Neighbourhood Planning and Infrastructure Bill announced

Housing Estate Print publication



Following the May 2015 General Election, the newly-elected Conservative Government announced several planning related proposals. These included commitments to letting local people “have more say on local planning and let them vote on local issues”; supporting locally-led garden cities and towns; encouraging delivery of much-needed housing; ensuring greater redevelopment of surplus brownfield land; and introducing changes to the compulsory purchase regime. Many of these changes have become a ‘reality’ via the new Housing and Planning Act, which received Royal Assent on 12 May 2016.

However, in the Queen’s Speech – delivered to both Houses of Parliament on 18 May 2016 – it has now been announced that the Neighbourhood Planning and Infrastructure Bill (the Bill) will be considered as part of the parliamentary session ahead.  It is one of 21 new bills that have been announced.

Walker Morris’ Planning & Environment team provide a brief overview of the Bill’s proposals.


The Government states that the purpose of the Bill is support its ambition to deliver one million new homes, while protecting valued areas (such as Green Belt); ensure the homes and infrastructure the country requires are forthcoming; and radically alter the way that major infrastructure projects are planned for and delivered. The Bill’s headline states: “To support the economic recover, and to create jobs and more apprenticeships, legislation will be introduced to ensure Britain has the infrastructure that businesses need to grow”.

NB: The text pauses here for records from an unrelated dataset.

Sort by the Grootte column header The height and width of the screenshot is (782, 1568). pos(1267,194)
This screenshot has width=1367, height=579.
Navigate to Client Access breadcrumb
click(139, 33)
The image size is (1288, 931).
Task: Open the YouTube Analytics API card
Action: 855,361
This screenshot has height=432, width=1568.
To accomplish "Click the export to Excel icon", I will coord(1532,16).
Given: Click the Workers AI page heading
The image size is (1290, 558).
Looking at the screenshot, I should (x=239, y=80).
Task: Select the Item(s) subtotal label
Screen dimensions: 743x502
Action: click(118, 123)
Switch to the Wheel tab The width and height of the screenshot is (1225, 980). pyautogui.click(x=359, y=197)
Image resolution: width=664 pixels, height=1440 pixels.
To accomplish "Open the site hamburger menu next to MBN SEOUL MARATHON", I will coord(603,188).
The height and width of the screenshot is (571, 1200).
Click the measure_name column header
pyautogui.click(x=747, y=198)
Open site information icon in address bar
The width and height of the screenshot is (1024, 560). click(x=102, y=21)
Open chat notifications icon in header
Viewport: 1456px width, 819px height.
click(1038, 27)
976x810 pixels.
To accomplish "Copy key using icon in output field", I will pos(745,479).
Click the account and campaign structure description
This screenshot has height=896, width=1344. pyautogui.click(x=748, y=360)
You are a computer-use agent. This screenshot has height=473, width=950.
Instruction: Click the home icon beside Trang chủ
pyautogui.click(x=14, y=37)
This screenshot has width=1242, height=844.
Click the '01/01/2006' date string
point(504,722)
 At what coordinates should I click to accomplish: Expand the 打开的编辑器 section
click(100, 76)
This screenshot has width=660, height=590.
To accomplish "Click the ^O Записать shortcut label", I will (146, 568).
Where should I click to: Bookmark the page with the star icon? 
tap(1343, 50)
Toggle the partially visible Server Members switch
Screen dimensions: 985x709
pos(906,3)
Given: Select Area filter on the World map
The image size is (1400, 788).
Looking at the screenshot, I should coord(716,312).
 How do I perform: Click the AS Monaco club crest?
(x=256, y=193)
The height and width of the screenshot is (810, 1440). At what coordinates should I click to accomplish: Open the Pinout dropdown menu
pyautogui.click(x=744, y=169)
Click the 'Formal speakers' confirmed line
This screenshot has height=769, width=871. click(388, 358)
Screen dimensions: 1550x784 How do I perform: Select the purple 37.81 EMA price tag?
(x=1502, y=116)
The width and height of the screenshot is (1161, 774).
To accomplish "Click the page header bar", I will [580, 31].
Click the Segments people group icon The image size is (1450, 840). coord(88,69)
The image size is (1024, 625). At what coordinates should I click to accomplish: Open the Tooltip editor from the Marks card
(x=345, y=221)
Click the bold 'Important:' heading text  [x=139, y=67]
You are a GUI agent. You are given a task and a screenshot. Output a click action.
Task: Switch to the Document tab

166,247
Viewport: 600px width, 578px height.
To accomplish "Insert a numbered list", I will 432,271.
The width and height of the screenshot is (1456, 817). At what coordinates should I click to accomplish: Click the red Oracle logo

In a briefing note issued to coincide with the Queen’s Speech, the Government explains the Bill’s main benefits will include:

  • providing greater power for local communities to plan for the homes and infrastructure they require;
  • steering more efficient and effective delivery of housing and infrastructure, with a clearer, faster and fairer process;
  • supporting long-term economic growth via a wide-ranging and independent assessment of the nation’s long-term infrastructure requirements; and
  • helping to delivery the Government’s previous manifesto pledges to deliver new homes and invest over £100 billion  in the country’s infrastructure during this Parliament.

Main Provisions

Neighbourhood Planning
  • To further strengthen neighbourhood planning and give even more power to local people.
  • To give greater power to neighbourhood planning by making the local planning authority duty to support groups more transparent.
  • To improve the process for reviewing and updating neighbourhood plans.
Planning Conditions
  • To ensure that pre-commencement planning conditions are only imposed by local planning authorities where they are absolutely necessary.
  • To tackle the overuse, and in some cases, misuse of certain planning conditions – so as to ensure that development (including new housing) can get underway without unnecessary delay where developments have planning permission but are otherwise being slowed-down or stopped.
Compulsory Purchase
  • To make the compulsory purchase order process clearer, fairer and faster for all those involved.
  • This is to include reform of the context within which compensation is negotiated, which is often a very significant and complex part of finalising a compulsory purchase deal.  This will follow on from proposals that the Government has already consulted upon, to consolidate and clarify over 100 years of conflicting statute and case law.
  • To establish a clear, new statutory framework for agreeing compensation, based on the fundamental principle that compensation should be based on the market value of the land in the absence of the scheme underlying the compulsory purchase.
National Infrastructure Commission
  • To establish the independent National Infrastructure Commission on a statutory basis. The Commission would provide the government with expert, independent advice on infrastructure issues by setting out a clear, strategic vision on the future infrastructure that is needed to ensure the UK economy is fit for 2050.
  • To unlock economic potential across the UK and ensure that growth and opportunities are distributed across the country, boosting productivity and competitiveness through high-quality infrastructure.
Land Registry
  • To bring about privatisation of Land Registry – thereby supporting the delivery of a modern, digitally-based land registration service benefitting customers, such as people buying or selling their home.
  • It is also intended that the Land Registry could return a capital receipt to the Exchequer to help reduce national debt.


Criticisms have already emerged that the proposals detailed throughout the Queen’s Speech are ‘watered down’, reflecting the close proximity of these announcements to the European referendum to be held in June. However, the Cabinet Office Minister (Matthew Hancock) has defended it as an “ambitious Queen’s Speech packed full” of new plans. The main planning announcements follow-on in a relatively logical way from previous announcements and changes. Little in the Queen’s Speech was completely unexpected, with many of the proposals having been in the pipeline for some time.